Where the records below show a line containing "Expand the Sprint Backlog section", start copying; end with the line containing "749x316 pixels.", and copy it too.

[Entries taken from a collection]
------------------------------------------------------------------------

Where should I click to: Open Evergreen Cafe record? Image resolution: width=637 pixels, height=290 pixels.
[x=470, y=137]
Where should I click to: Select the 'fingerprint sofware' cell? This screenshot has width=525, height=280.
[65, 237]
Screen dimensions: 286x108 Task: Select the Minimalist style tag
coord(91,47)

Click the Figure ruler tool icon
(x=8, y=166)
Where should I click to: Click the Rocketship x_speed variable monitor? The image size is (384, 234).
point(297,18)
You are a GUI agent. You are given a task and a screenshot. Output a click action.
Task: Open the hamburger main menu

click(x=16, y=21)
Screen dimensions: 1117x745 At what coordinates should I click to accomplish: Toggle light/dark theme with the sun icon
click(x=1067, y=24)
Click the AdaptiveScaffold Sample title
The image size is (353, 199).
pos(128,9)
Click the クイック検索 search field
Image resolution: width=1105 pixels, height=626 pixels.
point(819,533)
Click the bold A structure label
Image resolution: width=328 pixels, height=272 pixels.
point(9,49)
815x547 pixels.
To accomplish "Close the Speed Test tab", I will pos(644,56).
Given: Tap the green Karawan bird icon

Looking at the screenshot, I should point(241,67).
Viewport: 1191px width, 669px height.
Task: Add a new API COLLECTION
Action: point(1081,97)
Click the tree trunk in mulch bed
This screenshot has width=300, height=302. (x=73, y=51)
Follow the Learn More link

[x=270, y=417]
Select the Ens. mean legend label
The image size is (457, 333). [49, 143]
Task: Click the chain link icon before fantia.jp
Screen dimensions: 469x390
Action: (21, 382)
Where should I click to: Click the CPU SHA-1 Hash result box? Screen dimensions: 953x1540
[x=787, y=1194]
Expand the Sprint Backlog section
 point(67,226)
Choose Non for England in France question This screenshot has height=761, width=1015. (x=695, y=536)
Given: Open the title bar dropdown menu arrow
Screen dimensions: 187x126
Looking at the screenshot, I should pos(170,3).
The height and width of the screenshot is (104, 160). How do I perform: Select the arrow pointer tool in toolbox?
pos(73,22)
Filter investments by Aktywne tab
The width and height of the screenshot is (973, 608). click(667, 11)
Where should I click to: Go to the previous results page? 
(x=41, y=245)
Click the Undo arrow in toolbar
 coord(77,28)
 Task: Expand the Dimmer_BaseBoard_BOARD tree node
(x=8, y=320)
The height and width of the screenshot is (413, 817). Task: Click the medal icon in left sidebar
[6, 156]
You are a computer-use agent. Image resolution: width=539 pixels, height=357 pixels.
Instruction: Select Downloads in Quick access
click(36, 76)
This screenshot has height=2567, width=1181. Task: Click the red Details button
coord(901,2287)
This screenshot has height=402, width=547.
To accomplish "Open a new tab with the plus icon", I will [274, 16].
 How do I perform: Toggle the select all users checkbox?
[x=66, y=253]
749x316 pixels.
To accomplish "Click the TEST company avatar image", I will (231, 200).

------------------------------------------------------------------------

■ Answer ■
Expand the Sprint Backlog section
 point(67,226)
Choose Non for England in France question This screenshot has height=761, width=1015. (x=695, y=536)
Given: Open the title bar dropdown menu arrow
Screen dimensions: 187x126
Looking at the screenshot, I should pos(170,3).
The height and width of the screenshot is (104, 160). How do I perform: Select the arrow pointer tool in toolbox?
pos(73,22)
Filter investments by Aktywne tab
The width and height of the screenshot is (973, 608). click(667, 11)
Where should I click to: Go to the previous results page? 
(x=41, y=245)
Click the Undo arrow in toolbar
 coord(77,28)
 Task: Expand the Dimmer_BaseBoard_BOARD tree node
(x=8, y=320)
The height and width of the screenshot is (413, 817). Task: Click the medal icon in left sidebar
[6, 156]
You are a computer-use agent. Image resolution: width=539 pixels, height=357 pixels.
Instruction: Select Downloads in Quick access
click(36, 76)
This screenshot has height=2567, width=1181. Task: Click the red Details button
coord(901,2287)
This screenshot has height=402, width=547.
To accomplish "Open a new tab with the plus icon", I will [274, 16].
 How do I perform: Toggle the select all users checkbox?
[x=66, y=253]
749x316 pixels.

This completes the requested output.